### Data to use
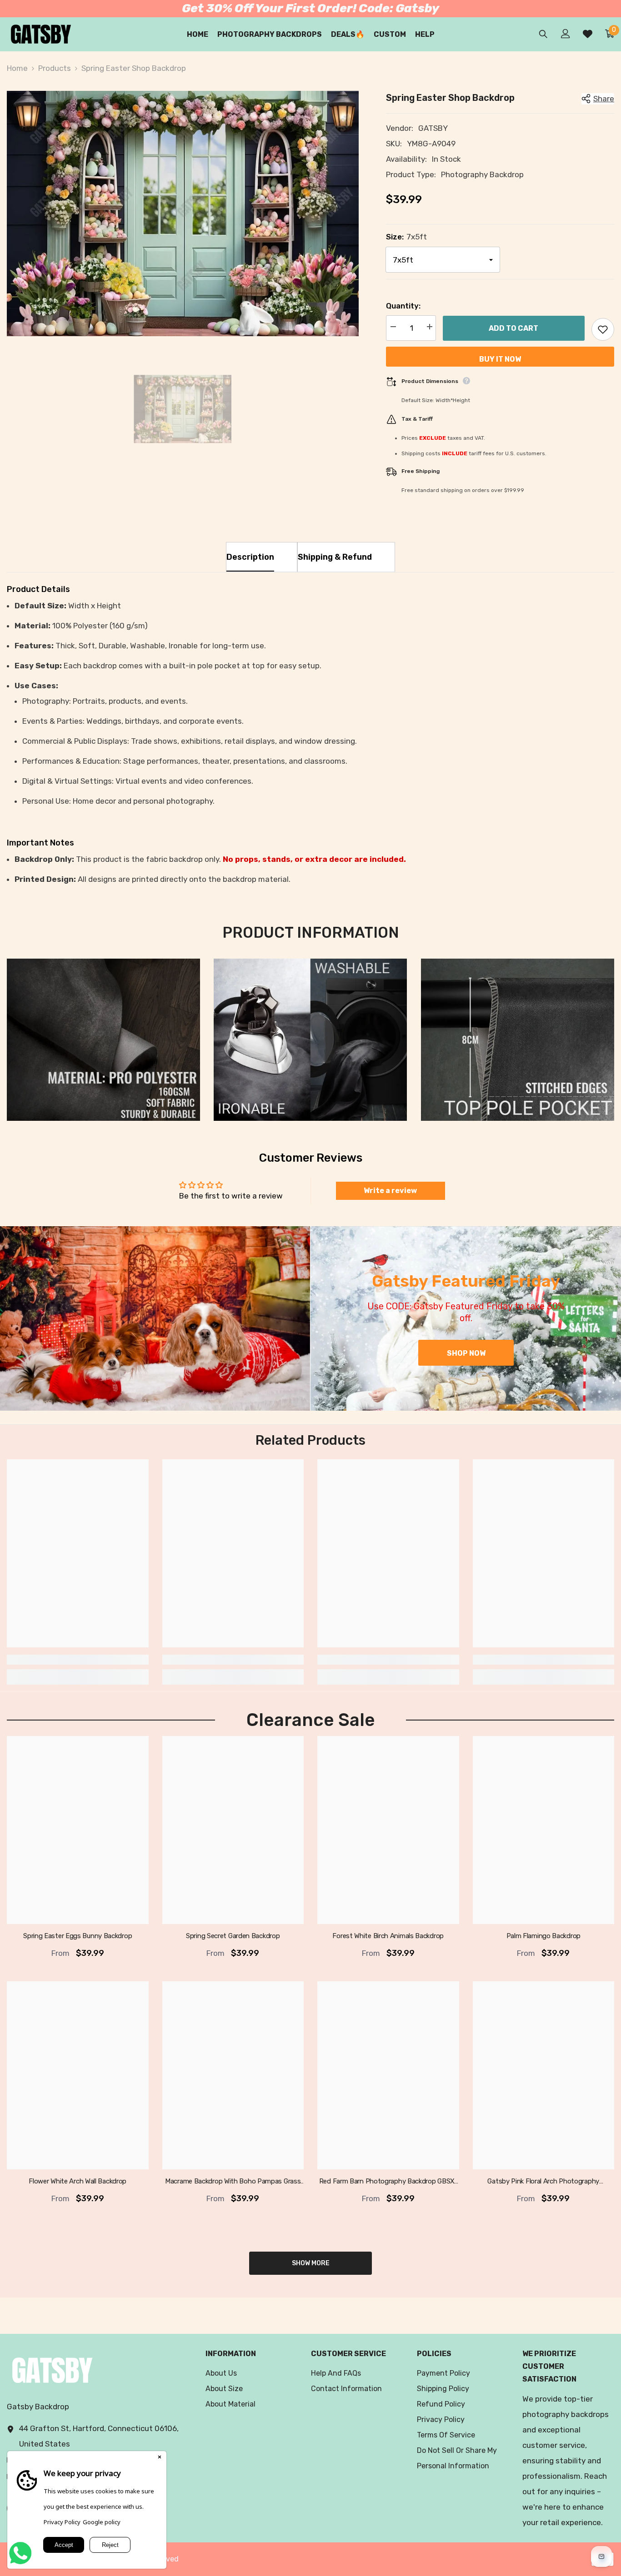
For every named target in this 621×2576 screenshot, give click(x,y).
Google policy (101, 2522)
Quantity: (403, 305)
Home (17, 68)
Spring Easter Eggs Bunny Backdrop (77, 1936)
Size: (406, 236)
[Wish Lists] (587, 34)
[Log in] (565, 33)
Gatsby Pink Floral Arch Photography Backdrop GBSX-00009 (543, 2181)
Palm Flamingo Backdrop (543, 1936)
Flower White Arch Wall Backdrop (77, 2181)
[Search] (543, 34)
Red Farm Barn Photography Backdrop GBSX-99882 (388, 2181)
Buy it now (500, 359)
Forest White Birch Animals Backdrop (388, 1936)
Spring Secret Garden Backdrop (233, 1936)
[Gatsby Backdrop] (155, 1318)
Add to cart (513, 328)
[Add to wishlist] (602, 329)
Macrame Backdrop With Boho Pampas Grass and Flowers (232, 2181)
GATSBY (433, 128)
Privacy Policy (62, 2522)
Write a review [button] (390, 1190)
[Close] (159, 2457)
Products (54, 68)
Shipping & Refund (335, 557)
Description (250, 557)
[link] (103, 1040)
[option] (183, 213)
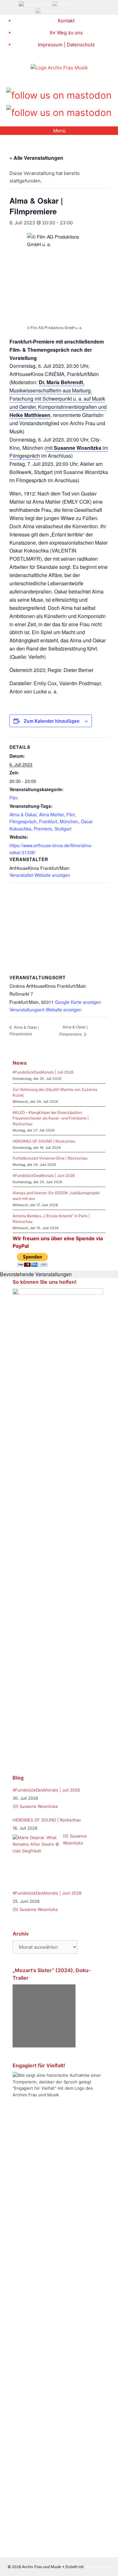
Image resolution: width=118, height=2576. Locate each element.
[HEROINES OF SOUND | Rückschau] (36, 1858)
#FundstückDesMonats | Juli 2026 (43, 1072)
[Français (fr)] (50, 11)
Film (13, 798)
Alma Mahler (51, 814)
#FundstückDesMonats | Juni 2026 (44, 1175)
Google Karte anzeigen (78, 1002)
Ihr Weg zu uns (66, 33)
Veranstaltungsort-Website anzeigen (45, 1009)
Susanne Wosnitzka (39, 1806)
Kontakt (66, 21)
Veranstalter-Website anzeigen (39, 875)
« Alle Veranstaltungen (36, 157)
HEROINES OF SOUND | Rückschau (44, 1141)
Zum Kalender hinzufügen (52, 721)
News (20, 1063)
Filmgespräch (23, 821)
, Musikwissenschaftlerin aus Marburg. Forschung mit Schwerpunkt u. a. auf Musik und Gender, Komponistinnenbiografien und (58, 399)
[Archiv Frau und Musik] (59, 68)
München (69, 821)
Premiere (43, 828)
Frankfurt (48, 821)
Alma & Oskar (23, 814)
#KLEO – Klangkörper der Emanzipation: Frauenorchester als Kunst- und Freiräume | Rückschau (51, 1118)
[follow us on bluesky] (59, 111)
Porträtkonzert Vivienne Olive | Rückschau (50, 1158)
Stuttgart (62, 828)
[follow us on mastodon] (59, 94)
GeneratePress (98, 2566)
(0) (15, 1806)
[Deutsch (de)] (34, 4)
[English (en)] (67, 4)
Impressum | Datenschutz (66, 45)
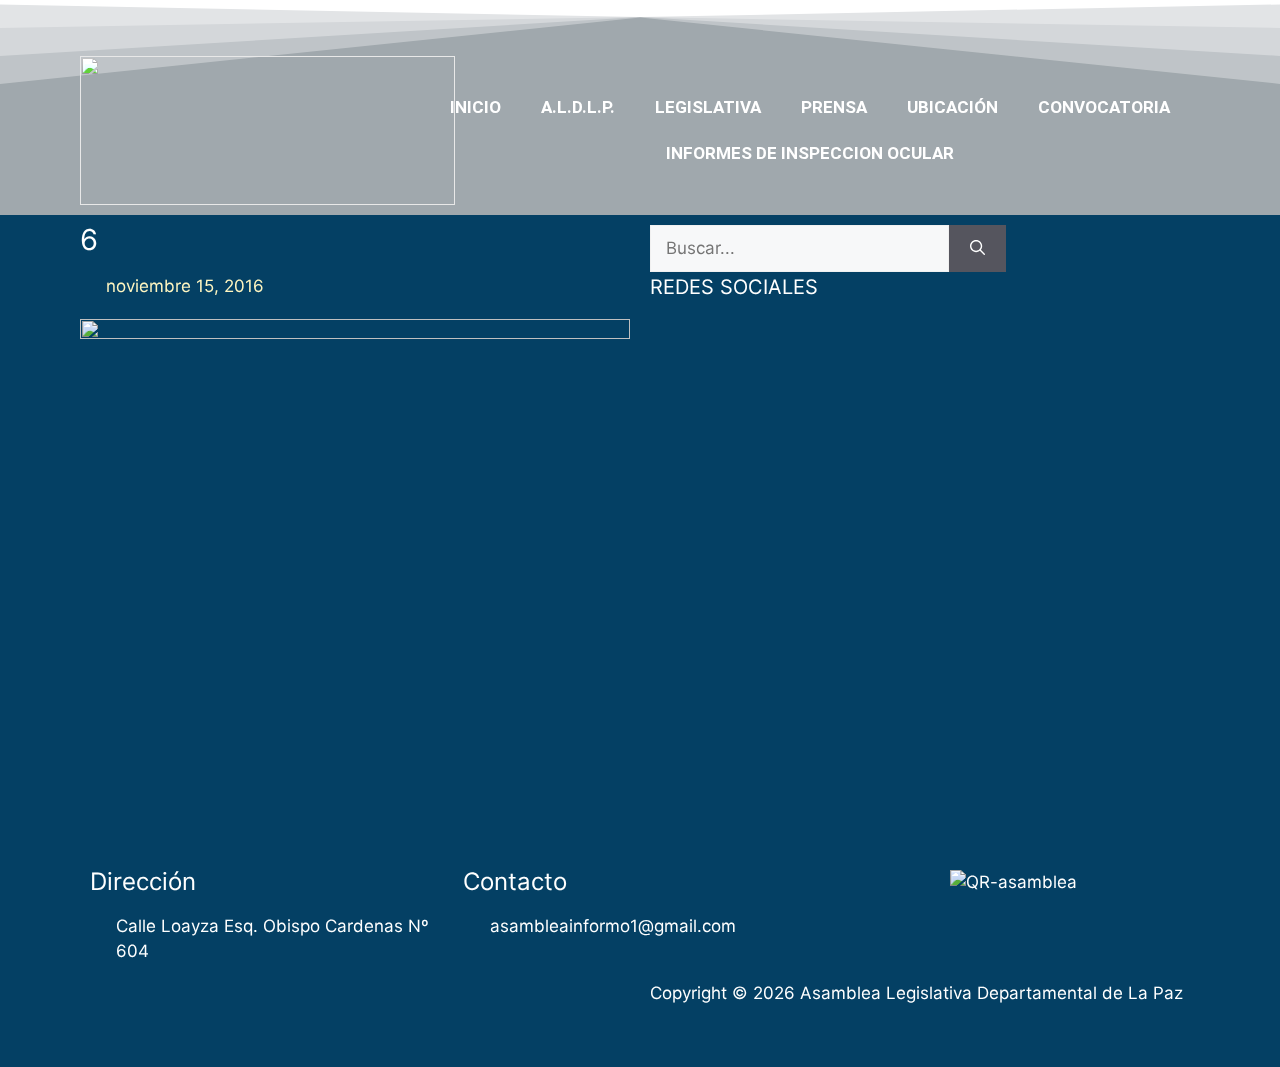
######
→ **What the task requires**:
Copy out each line of the listing that holds the string "SOUND".

→ **Worked solution**:
[HEROINES OF SOUND | Rückschau] (36, 1858)
HEROINES OF SOUND | Rückschau (44, 1141)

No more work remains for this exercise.